Rebranding your credit union: Is the juice worth the squeeze?

The credit union landscape has changed substantially over the last eighty-plus years. Once, tens of thousands of credit unions stood, each serving a unique and specific population within their communities. As the industry has consolidated, those SEG-based credit unions became multi-SEG (to the chagrin of bankers).

With the quick passage of the Credit Union Membership Access Act in 1998 to counteract the Supreme Court’s ruling earlier that year, credit unions now had it signed into law that their field of membership (FOM) could allow for multiple common bonds. Now, only a couple thousand remain.

But this is not an article about mergers and consolidation. Rather, it is about the subsequent wave of rebranding that has arisen as a result of expanding fields of membership and credit unions moving from SEG-based charters to more inclusive community charters.
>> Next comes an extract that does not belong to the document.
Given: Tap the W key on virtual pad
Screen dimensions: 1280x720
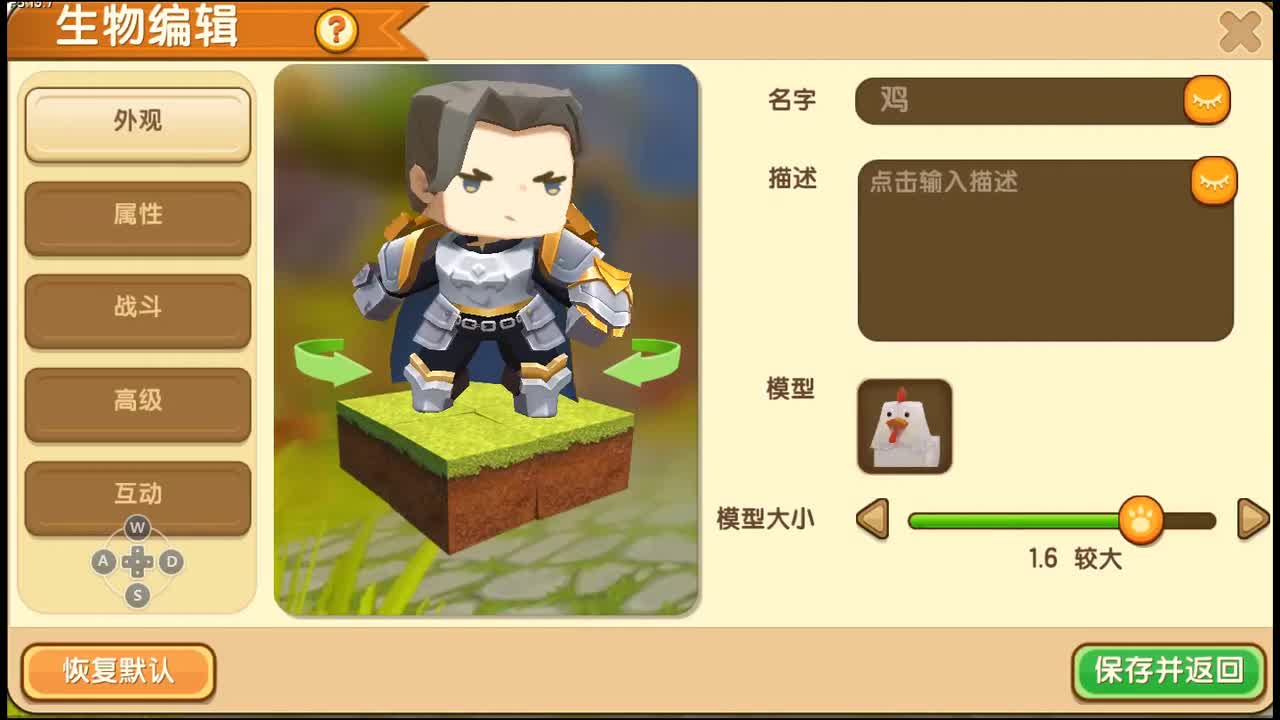Looking at the screenshot, I should pos(137,527).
After all, if your credit union is named after a local business or organization, how will those unaffiliated know they too can benefit?

Reasons to entertain a branding change

Sometimes changing the credit union’s name is a matter of more accurately reflecting an expanded charter. Among the examples you will read below is that of Bluestone Federal Credit Union, formerly known as Sioux Empire FCU. After an expansion of their FOM to include far more counties, they felt the prior name might create confusion in that expanded territory.

 

continue reading »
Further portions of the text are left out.